Mosaic clones were generated using the FLP/FRT system (Golic and Lindquist, 1989; Xu and Rubin, 1993).

Wings were mounted in Euparal (Asco Labs) and examined by bright field microscopy using approaches described previously (Wong and Adler, 1993).

The Sigma Stat program (Jandel) was used for comparing different genotypes or treatments.

In a screen to recover new wing hair polarity mutants, we recovered five EMS-induced alleles of an essential gene we named furry (fry). Clones of fry mutant cells produce a dramatic multiple hair cell phenotype. A more detailed description of this and other fry phenotypes is provided below. The fry mutations were uncovered by Df(3L)AC1 (67A5; 67D7-13) but not Df(3L)29A6 (66F5; 67B1) localizing it to 67B-D. We screened P insertion alleles in this region and identified one l(3)02240 that failed to complement fry point mutations. We confirmed that the P insertion was responsible for the fry mutation, as it was induced to revert at a high frequency by P transposase. In addition to complete revertants, many partial revertants were recovered that displayed a weak fry phenotype. This P insertion mutation has been described as being in a suppressor of the rough eye phenotype that results from driving the expression of sina using the GMR promoter (Neufeld et al., 1998). We confirmed that Df(3L)AC1 suppressed this gain-of-function phenotype, but we did not see any suppression from the P insertion allele or with any of our EMS induced fry alleles.

All of the EMS-induced alleles and the P insertion allele (fry⁶) were recessive lethals. The EMS alleles (as homozygotes, hemizygotes or heteroallelic heterozygotes) typically died as second or third instar larvae with only occasional animals surviving until the prepupal period. Animals that were homozygous for the fry⁶ P insertion allele often died as pharate adults that displayed a strong fry phenotype. Heteroallelic combinations that contained fry⁶ displayed a similar phenotype.

We used fry⁷, a weak viable partial revertant of fry⁶, in an attempts to distinguish between the severity of the EMS-induced alleles. In heteroallelic heterozygotes with fry⁷, three of the four extant EMS alleles resulted in a phenotype that was indistinguishable from the phenotype seen in fry⁷/Df wings. Thus, at least for this phenotype these alleles are phenotypic null alleles. One of the EMS-induced alleles (fry⁴) and the P insertion allele (fry⁶) appeared to be hypomorphic alleles.

We used the P insertion mutation as a tag to identify fry DNA. We analyzed the DNA region surrounding the P insertion allele by DNA sequencing, sequence analysis, RT-PCR, cDNA clone analysis and the sequencing of mutant alleles (details are presented in the Materials and Methods). The P element in fry⁶ was inserted into the first intron of fry (Fig. 1). Genomic Southern blot analyses showed this P was lost in all four of the fry⁶ revertants examined (data not shown). Several partial revertants were examined and in each the P element remained but was altered in structure.

============

• WHAT YOU NEED TO DO
Answer these questions using the passage on the furry gene.
(a) Which system was used to generate mosaic clones?
(b) At what developmental stage did animals carrying the EMS-induced alleles typically die?
(c) Into which part of fry was the P element in fry⁶ inserted?

• DATA SHOWN
============

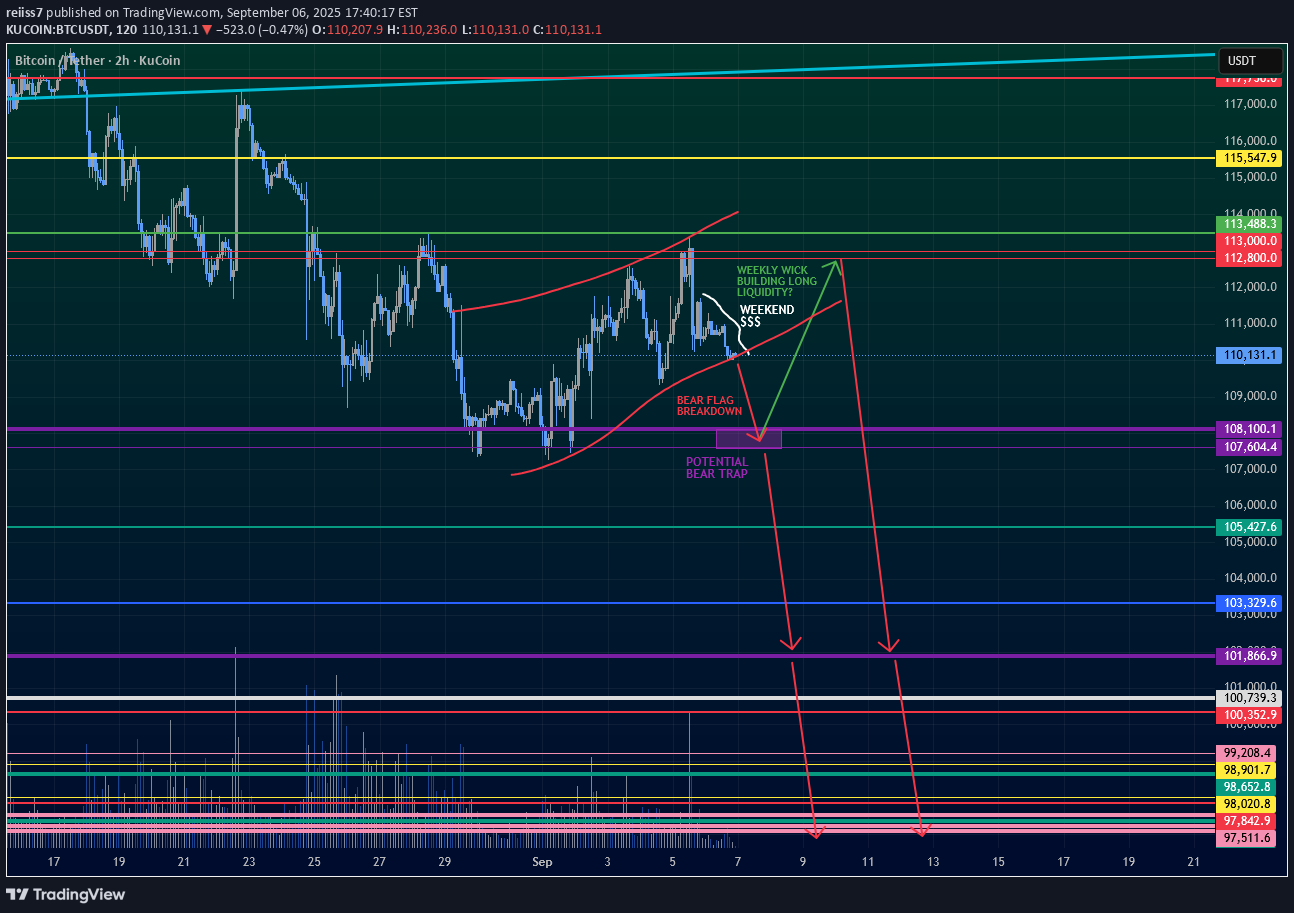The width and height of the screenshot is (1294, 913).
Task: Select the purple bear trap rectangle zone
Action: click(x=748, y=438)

============

• SOLUTION TO THIS TASK
(a) The FLP/FRT system.
(b) As second or third instar larvae.
(c) The first intron of fry.